__Instructions to follow__: Would you reproduce exactly the lines below from the one holding "Task: Click the y-axis tick label 0" through the one holding "Task: Choose Guam - English", inclusive, and no others?

** Opening Records for processing block **

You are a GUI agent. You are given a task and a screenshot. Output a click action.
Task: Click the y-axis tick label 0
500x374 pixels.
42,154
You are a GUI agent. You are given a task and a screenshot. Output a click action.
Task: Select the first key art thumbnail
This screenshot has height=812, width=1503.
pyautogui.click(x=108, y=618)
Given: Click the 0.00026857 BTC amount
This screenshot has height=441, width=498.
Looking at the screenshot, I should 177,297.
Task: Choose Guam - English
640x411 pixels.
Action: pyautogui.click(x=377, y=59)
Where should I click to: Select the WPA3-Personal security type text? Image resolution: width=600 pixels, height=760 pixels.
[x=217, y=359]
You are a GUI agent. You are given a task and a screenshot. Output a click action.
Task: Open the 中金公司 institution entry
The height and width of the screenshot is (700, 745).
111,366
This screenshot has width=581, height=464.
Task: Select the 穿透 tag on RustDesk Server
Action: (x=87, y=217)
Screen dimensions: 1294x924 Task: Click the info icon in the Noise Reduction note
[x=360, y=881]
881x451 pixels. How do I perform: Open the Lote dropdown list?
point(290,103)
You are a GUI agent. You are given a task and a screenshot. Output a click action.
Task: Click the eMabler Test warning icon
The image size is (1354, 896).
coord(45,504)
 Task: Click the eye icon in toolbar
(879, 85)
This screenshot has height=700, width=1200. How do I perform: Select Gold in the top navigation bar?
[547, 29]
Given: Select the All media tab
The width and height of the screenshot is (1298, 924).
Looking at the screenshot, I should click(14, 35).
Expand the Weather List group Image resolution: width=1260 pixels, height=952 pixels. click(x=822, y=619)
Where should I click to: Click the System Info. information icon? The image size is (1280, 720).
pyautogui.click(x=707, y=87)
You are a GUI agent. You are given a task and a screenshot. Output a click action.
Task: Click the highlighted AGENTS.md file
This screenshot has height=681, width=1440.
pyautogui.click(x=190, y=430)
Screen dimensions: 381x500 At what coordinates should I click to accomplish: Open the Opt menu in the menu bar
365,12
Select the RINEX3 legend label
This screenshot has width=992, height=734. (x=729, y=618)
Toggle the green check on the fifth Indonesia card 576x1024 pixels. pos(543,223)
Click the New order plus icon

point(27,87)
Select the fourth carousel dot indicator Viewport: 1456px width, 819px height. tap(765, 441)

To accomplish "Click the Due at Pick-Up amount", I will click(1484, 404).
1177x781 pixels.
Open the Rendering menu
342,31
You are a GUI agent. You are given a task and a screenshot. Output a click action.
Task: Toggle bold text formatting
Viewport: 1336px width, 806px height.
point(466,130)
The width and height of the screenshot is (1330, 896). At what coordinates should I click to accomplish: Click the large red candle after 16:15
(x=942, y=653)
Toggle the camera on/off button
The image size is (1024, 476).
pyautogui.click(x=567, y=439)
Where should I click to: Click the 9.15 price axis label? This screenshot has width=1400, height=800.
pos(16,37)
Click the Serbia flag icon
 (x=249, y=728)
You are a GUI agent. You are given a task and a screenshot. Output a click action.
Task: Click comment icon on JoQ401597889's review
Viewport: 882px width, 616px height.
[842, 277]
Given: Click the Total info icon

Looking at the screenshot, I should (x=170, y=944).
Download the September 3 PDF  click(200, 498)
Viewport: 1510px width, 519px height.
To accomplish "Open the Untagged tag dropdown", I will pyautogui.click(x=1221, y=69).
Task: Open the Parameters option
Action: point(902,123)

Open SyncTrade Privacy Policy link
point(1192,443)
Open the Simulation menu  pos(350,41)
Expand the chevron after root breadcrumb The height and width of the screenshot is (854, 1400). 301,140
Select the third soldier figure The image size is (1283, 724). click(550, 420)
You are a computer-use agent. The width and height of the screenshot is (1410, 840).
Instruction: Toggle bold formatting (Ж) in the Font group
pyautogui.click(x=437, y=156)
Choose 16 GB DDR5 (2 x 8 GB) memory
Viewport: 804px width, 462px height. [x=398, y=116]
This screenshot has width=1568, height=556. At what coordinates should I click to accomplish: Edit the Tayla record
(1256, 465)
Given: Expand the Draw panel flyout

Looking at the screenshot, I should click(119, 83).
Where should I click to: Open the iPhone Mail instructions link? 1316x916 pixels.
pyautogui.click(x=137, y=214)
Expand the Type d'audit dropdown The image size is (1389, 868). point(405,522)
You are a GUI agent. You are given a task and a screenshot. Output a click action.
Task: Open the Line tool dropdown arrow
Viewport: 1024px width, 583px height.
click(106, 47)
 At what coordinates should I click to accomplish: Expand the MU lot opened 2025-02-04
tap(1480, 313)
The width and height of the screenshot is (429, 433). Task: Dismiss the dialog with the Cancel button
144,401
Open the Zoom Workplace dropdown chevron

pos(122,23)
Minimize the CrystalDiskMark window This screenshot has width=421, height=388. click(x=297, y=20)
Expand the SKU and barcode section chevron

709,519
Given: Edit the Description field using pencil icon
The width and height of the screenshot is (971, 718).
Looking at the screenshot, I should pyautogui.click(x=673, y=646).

** Closing Records for processing block **

__Result of this task__:
Task: Click the y-axis tick label 0
500x374 pixels.
42,154
You are a GUI agent. You are given a task and a screenshot. Output a click action.
Task: Select the first key art thumbnail
This screenshot has height=812, width=1503.
pyautogui.click(x=108, y=618)
Given: Click the 0.00026857 BTC amount
This screenshot has height=441, width=498.
Looking at the screenshot, I should 177,297.
Task: Choose Guam - English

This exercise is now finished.